Сам по себе такой жест требует осмысления. Известно, какую революционную роль в искусстве сыграл выставленный Марселем Дюшаном в 1917 году писсуар, названный им «Фонтаном». Натали Эйниш справедливо отметила, что такого рода жест был возможен лишь потому, что Дюшан уже был до этого легитимирован как художник. Символическая революция тут заключалась в переносе акцента с произведения на саму фигуру художника, способного превратить в искусство любой объект просто в силу своей к нему причастности. Все это хорошо известно. Любопытен, однако, короткий комментарий к дюшановскому жесту: «За десять лет до этого антрополог Марсель Мосс дал теоретическое обоснование того, что Дюшан сделал в области искусства, но в сфере магии. Действительно, анализируя магическое действие как коллективную репрезентацию, обеспечивающую признание мага в качестве такового, он показал, что с помощью этой репрезентации обеспечивается эффективность его действия» [Heinich N. Le triplejeu de I'art contemporain. Paris: Minuit, 1998. P. 27]. Иными словами, чтобы превратить писсуар в «Фонтан», надо быть художником, но сам статус художника опирается на его способность превращать писсуар в объект искусства. Магия тут, как и в современном художественном жесте, имеет круговой характер.

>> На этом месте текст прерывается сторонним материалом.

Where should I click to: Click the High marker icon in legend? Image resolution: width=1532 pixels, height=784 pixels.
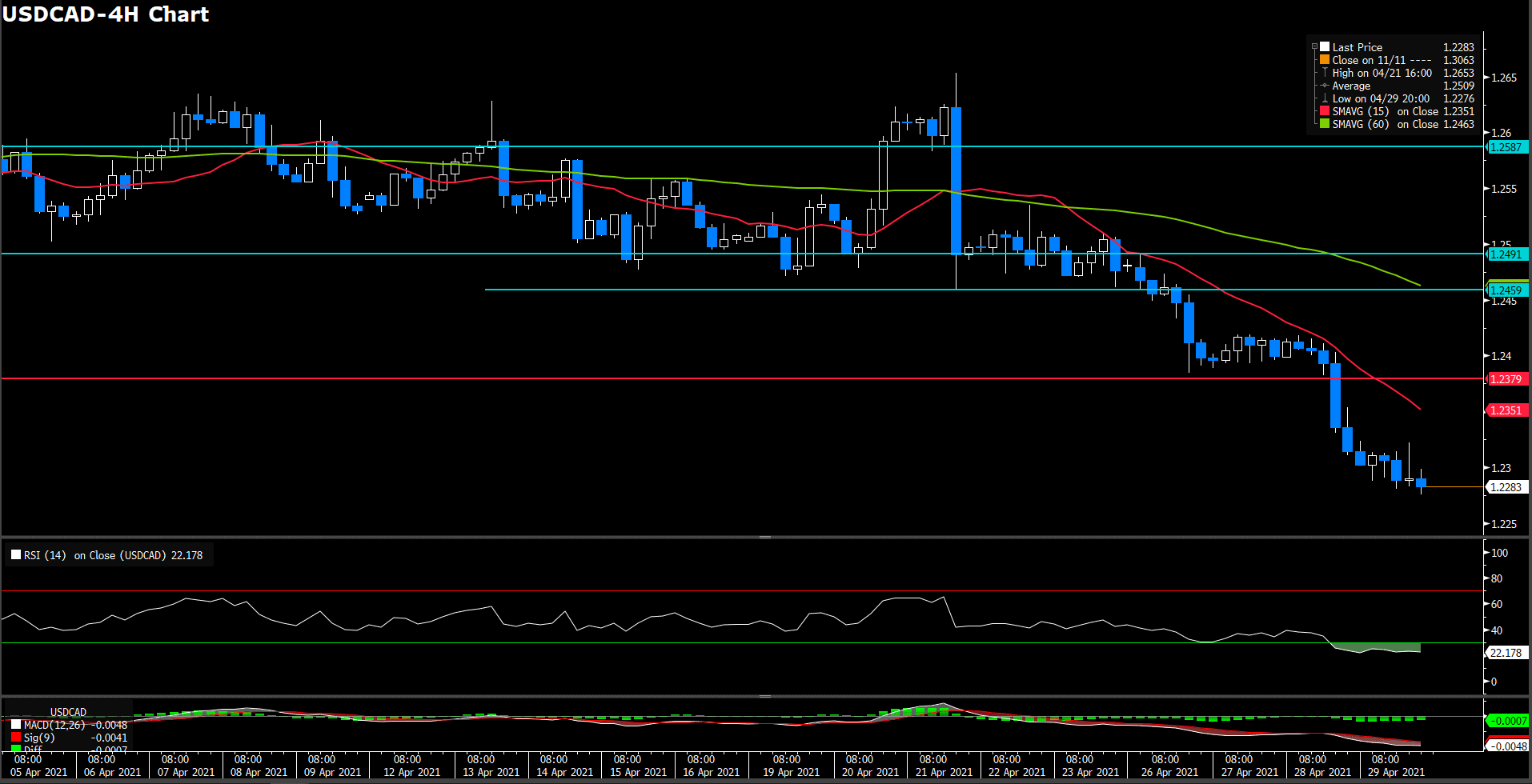click(x=1325, y=73)
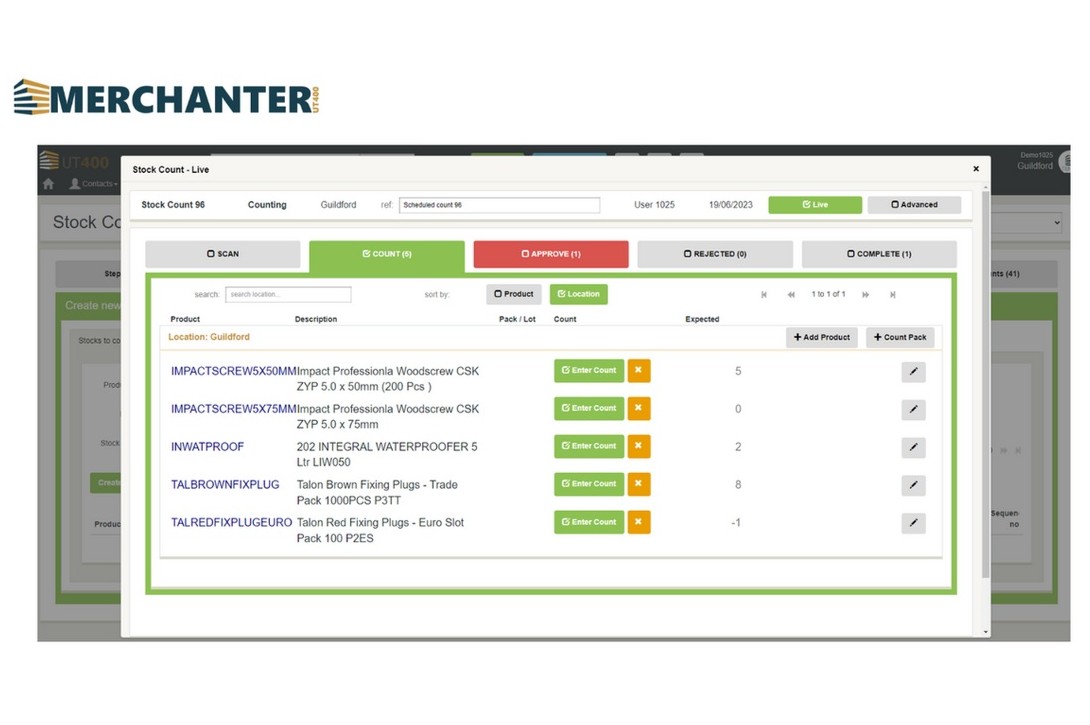Viewport: 1090px width, 725px height.
Task: Click the pencil edit icon for IMPACTSCREW5X50MM
Action: coord(913,372)
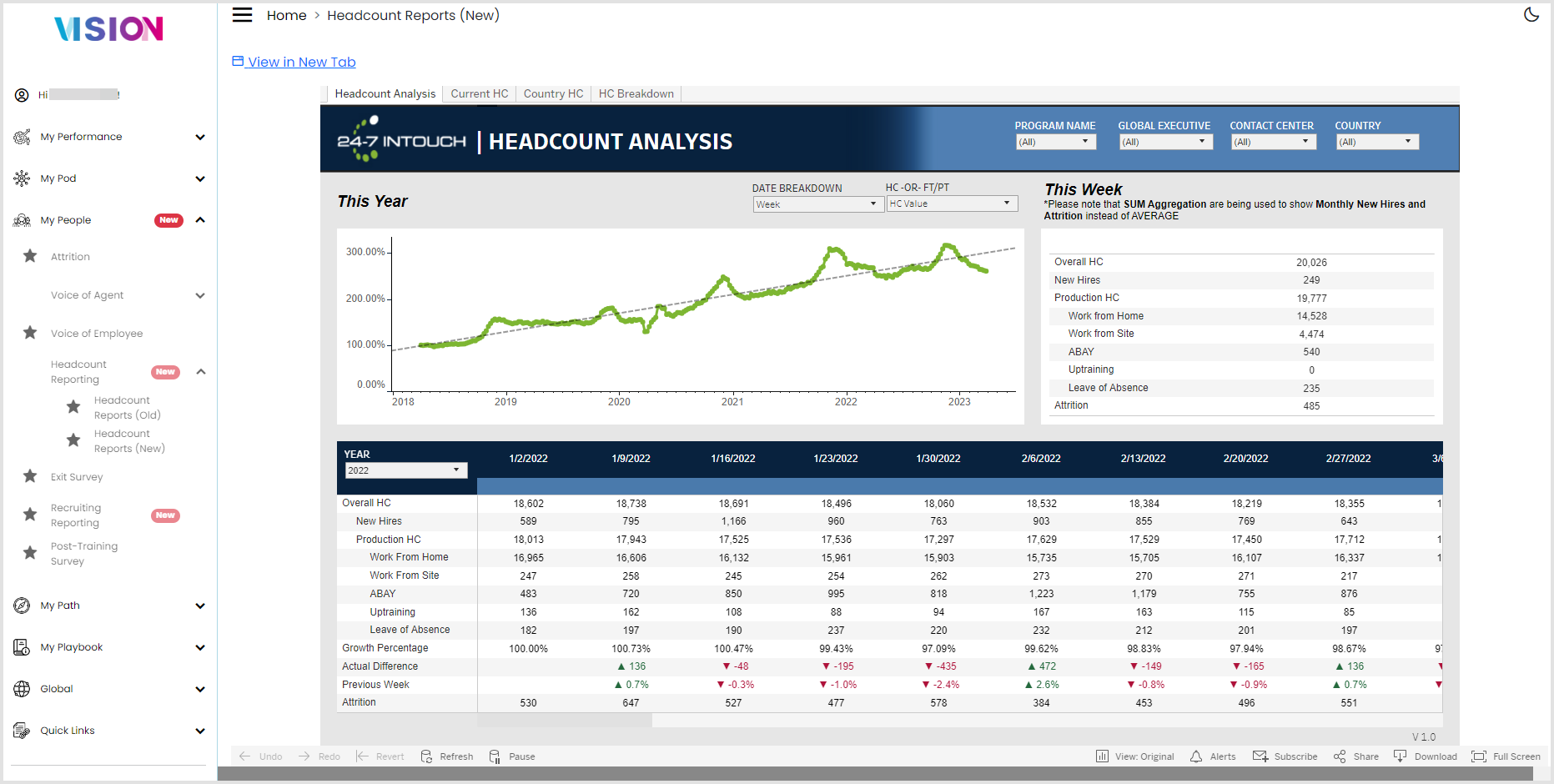Change the YEAR dropdown from 2022
1554x784 pixels.
click(406, 470)
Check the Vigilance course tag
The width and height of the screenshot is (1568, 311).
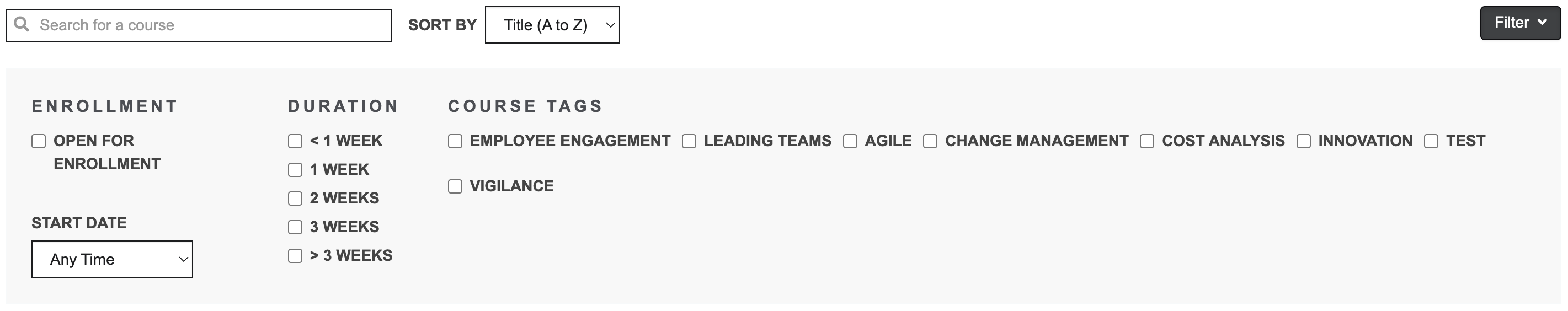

Обращение к первобытной магии и моссовской антропологии открывает понимание современного искусства, которое в каком-то смысле становится возможным потому, что магическая операция уже вошла в эпистемологическое поле антропологии. То же самое касается взаимодействия науки и поэзии. Поэзия может расширить понимание собственной природы потому, что аналогичная процедура расширения уже использовала определенные интеллектуальные ходы в иных областях. Речь идет об эпистемологических философских и научных метафорах, которые позволяют иначе мыслить поэзию. В книге большое внимание уделяется интересовавшему АТД понятию «между». И я полагаю, что эти метафоры позволяют осуществить «перенос» (metapherem) от «мира» к поэзии и наоборот.
Именно в этом контексте следует, на мой взгляд, понимать интерес Драгомощенко к фотографии. Жак Рансьер так сформулировал особенную стать поэзии: «Поэзия – это две вещи: одновременно и особое искусство, и принцип согласования системы искусств или конвертируемости ИХ форм» [RanciereJ. Mute Speech. Literature, Critical Theory, and Politics. N. Y.: Columbia University Press, 2011. P. 61]. Эта особая способность поэзии в значительной степени связана с ее ослабленной укорененностью в нарративе, то есть в линейном развертывании информации и, соответственно, в син-тактике мышления и языка. Хельга Олыпванг рассказала мне, что в беседе с ней АТД сравнил стихотворение с промокашкой, которая сразу снимает отпечаток со всего листа и не обязана следовать за синтаксическим развертыванием строки. Для Драгомощенко это было эквивалентно способности фотографии выйти за рамки препозиционной логики, в той или иной мере господствующей в прозе. Но такая «промокательная» природа стихотворения невольно сближает его с изобразительными искусствами, а ритмическая природа – с музыкой. Поэзия, таким образом, позволяет согласовать систему искусств. Фотографическая природа поэзии укоренена в эту возможность получить синхронный отпечаток конфигурации «мира».
Жером Тело написал книгу «Литературное изобретение фотографии», в которой показал, какую революционную роль играла фотография во французской литературе XIX века, от Гюго и Бодлера до Малларме и Пруста. По мнению Тело, именно литераторы «придумали» фотографию, но, замечает он, «с другой стороны, фотография изобретает литературу, она переформулирует ее от начала и до конца, понуждает ее к неосвоенному опыту» [Thelotj. Les inventions litterarires de la photographic. Paris: PUF, 2003. P. 3]. В ЭТОЙ книге предпринята попытка понять символическую революцию Драгомощенко отчасти и через призму фотографии.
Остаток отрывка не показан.